_Supplied data_:
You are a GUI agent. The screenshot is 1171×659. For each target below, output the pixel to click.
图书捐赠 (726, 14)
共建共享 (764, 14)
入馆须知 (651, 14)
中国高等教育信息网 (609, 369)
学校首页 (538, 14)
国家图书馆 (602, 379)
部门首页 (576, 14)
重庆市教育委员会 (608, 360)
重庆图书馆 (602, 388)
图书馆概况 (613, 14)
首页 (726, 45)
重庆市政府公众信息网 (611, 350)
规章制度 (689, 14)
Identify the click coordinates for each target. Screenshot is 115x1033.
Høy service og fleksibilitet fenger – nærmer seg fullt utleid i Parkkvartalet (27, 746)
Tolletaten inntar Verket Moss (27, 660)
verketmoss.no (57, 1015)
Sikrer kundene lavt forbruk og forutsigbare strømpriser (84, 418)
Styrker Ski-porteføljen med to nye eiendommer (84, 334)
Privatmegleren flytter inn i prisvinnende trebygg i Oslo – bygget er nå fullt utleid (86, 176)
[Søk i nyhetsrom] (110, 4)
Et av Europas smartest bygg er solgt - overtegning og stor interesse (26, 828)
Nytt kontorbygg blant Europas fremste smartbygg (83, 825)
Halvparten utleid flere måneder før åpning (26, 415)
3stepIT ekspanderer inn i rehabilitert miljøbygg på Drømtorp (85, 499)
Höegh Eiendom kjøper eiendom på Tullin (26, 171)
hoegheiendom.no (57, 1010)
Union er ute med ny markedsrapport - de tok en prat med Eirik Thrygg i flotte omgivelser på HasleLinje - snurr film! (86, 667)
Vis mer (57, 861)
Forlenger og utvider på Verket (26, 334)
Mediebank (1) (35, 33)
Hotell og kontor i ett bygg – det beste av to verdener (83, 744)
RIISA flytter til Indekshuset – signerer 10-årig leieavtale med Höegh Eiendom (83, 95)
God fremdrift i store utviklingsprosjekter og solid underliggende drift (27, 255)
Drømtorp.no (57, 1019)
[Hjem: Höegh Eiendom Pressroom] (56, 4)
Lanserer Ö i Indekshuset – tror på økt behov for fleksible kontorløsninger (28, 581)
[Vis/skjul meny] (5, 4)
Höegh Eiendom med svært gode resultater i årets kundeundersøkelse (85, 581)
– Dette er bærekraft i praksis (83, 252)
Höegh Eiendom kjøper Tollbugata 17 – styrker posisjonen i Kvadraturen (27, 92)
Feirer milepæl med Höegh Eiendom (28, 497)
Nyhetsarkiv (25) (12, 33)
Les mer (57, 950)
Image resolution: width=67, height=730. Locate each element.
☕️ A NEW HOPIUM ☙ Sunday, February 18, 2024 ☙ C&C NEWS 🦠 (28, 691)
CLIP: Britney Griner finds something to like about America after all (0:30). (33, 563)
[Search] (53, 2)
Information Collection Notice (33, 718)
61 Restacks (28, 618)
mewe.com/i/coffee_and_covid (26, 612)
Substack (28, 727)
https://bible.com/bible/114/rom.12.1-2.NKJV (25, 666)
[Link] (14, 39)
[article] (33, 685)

_Task brief_:
Please rewrite all of the material above, changing every "Höegh Eiendom" to "Hoegh Property" and leaving everything else as it is.

_The reply_:
You are a GUI agent. The screenshot is 1171×659. For each target below, output the pixel to click.
图书捐赠 (726, 14)
共建共享 (764, 14)
入馆须知 (651, 14)
中国高等教育信息网 (609, 369)
学校首页 (538, 14)
国家图书馆 (602, 379)
部门首页 (576, 14)
重庆市教育委员会 (608, 360)
重庆图书馆 (602, 388)
图书馆概况 (613, 14)
首页 (726, 45)
重庆市政府公众信息网 (611, 350)
规章制度 (689, 14)
Identify the click coordinates for each target. Screenshot is 115x1033.
Høy service og fleksibilitet fenger – nærmer seg fullt utleid i Parkkvartalet (27, 746)
Tolletaten inntar Verket Moss (27, 660)
verketmoss.no (57, 1015)
Sikrer kundene lavt forbruk og forutsigbare strømpriser (84, 418)
Styrker Ski-porteføljen med to nye eiendommer (84, 334)
Privatmegleren flytter inn i prisvinnende trebygg i Oslo – bygget er nå fullt utleid (86, 176)
[Søk i nyhetsrom] (110, 4)
Et av Europas smartest bygg er solgt - overtegning og stor interesse (26, 828)
Nytt kontorbygg blant Europas fremste smartbygg (83, 825)
Halvparten utleid flere måneder før åpning (26, 415)
3stepIT ekspanderer inn i rehabilitert miljøbygg på Drømtorp (85, 499)
Hoegh Property kjøper eiendom på Tullin (26, 171)
hoegheiendom.no (57, 1010)
Union er ute med ny markedsrapport - de tok en prat med Eirik Thrygg i flotte omgivelser på HasleLinje - snurr film! (86, 667)
Vis mer (57, 861)
Forlenger og utvider på Verket (26, 334)
Mediebank (1) (35, 33)
Hotell og kontor i ett bygg – det beste av to verdener (83, 744)
RIISA flytter til Indekshuset – signerer 10-årig leieavtale med Hoegh Property (83, 95)
God fremdrift i store utviklingsprosjekter og solid underliggende drift (27, 255)
Drømtorp.no (57, 1019)
[Hjem: Hoegh Property Pressroom] (56, 4)
Lanserer Ö i Indekshuset – tror på økt behov for fleksible kontorløsninger (28, 581)
[Vis/skjul meny] (5, 4)
Hoegh Property med svært gode resultater i årets kundeundersøkelse (85, 581)
– Dette er bærekraft i praksis (83, 252)
Hoegh Property kjøper Tollbugata 17 – styrker posisjonen i Kvadraturen (27, 92)
Feirer milepæl med Hoegh Property (28, 497)
Nyhetsarkiv (25) (12, 33)
Les mer (57, 950)
Image resolution: width=67, height=730. Locate each element.
☕️ A NEW HOPIUM ☙ Sunday, February 18, 2024 ☙ C&C NEWS 🦠 (28, 691)
CLIP: Britney Griner finds something to like about America after all (0:30). (33, 563)
[Search] (53, 2)
Information Collection Notice (33, 718)
61 Restacks (28, 618)
mewe.com/i/coffee_and_covid (26, 612)
Substack (28, 727)
https://bible.com/bible/114/rom.12.1-2.NKJV (25, 666)
[Link] (14, 39)
[article] (33, 685)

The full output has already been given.